Coming off the Iowa State loss, there's no need to get his team motivated, because of the stakes of the game. Regardless, Riley's looking for his team to rebound.

"We've got to bounce back, got to respond," he said. "That's part of college football these days. ... I think in the past after a tough loss -- we haven't had many around here -- but when we've had them, we've been able to respond regardless of who we've played. I would hope that we have enough pride -- and I feel we do have enough pride as a team -- that we'd be motivated to go play Norman Junior High this week."

Herman has been part of two of these games in his time as a graduate assistant in 1999 and 2000. In his office, he has pictures of his times working then at Texas, as well as other artifacts from his first stint in Austin. There's no doubt that as he prepares to play this team as the coach of Texas, it means more.

"It's pretty cool," Herman said Monday. "I spent this morning in this office with a recruit and showing him pictures of me from when I was a GA, and pictures of me and my then-girlfriend at the time, who's now my wife, at the Holiday Bowl, and pointing at my [master's] degree on the wall.
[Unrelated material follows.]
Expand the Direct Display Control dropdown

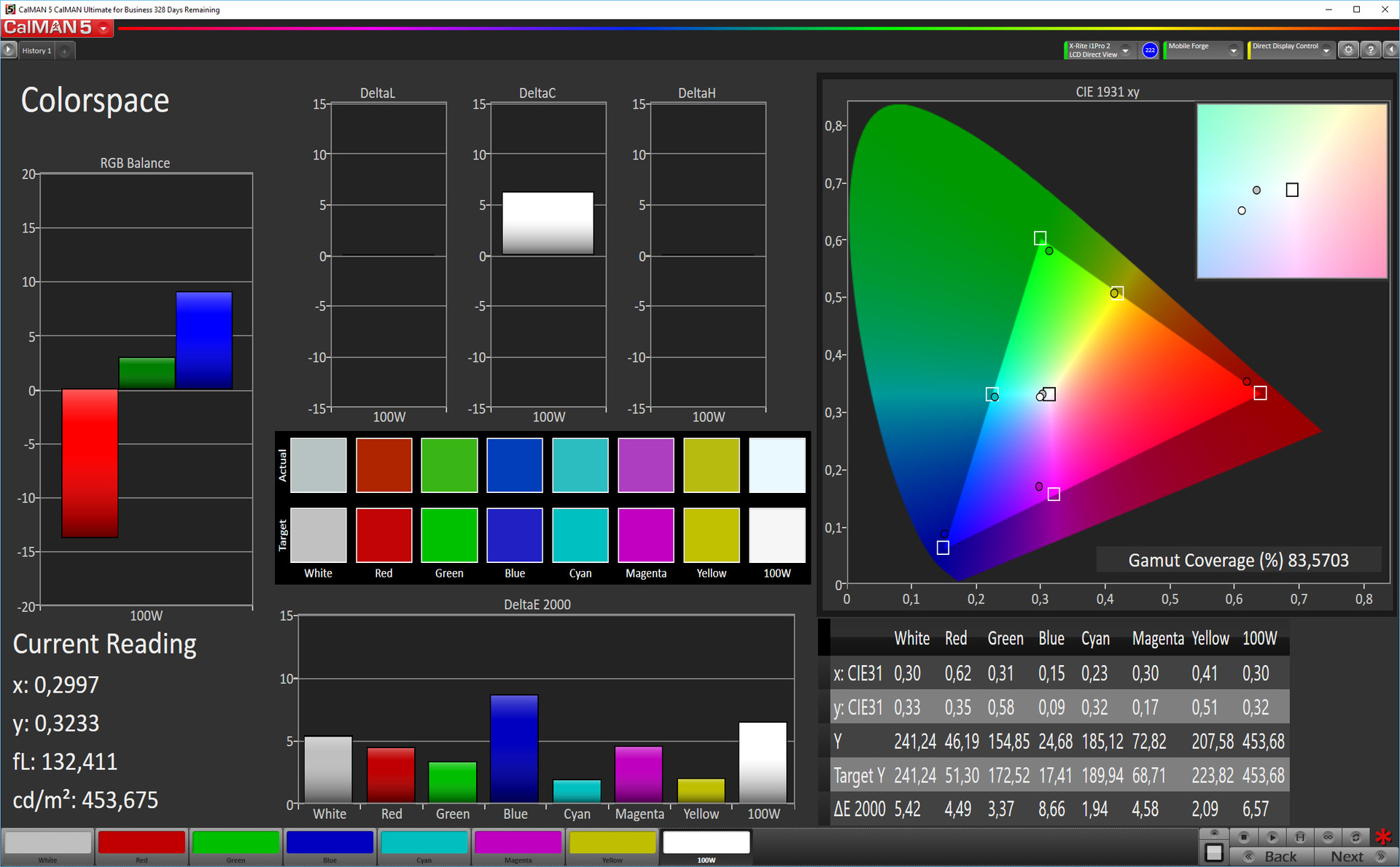pyautogui.click(x=1326, y=50)
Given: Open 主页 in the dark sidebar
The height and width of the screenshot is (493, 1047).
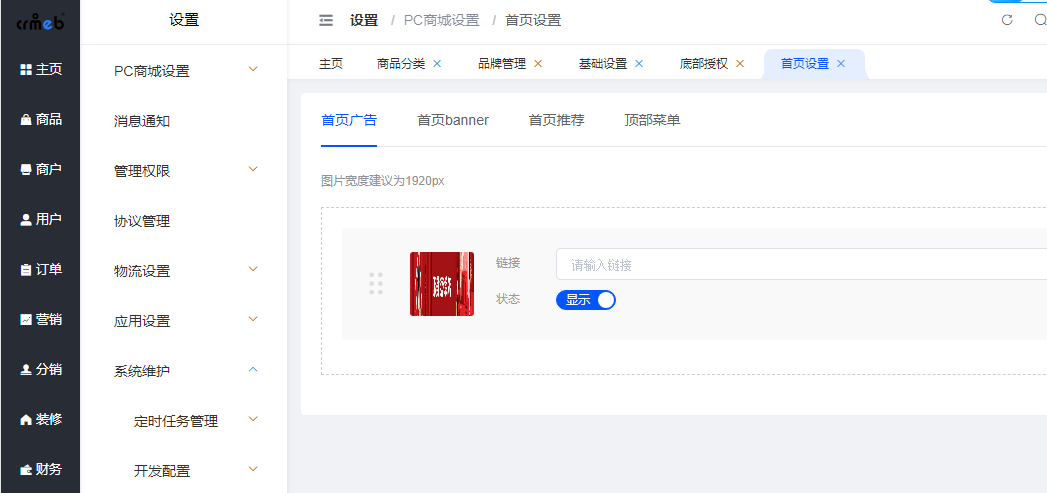Looking at the screenshot, I should (40, 70).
So, yeah, any time you get a chance to get your dream job and then take that dream job into its biggest rivalry game, it's pretty cool."

Minutes earlier, at his news conference, asked of his feeling of leading his team into this game, given how much it defined the tenures of previous coaches, including Stoops and Mack Brown, Herman said: "Responsible is probably the word that comes to my mind."

"Leading this program is a responsibility unto itself," he said. "But I would be naïve not to tell you that this rivalry is important to a lot of people."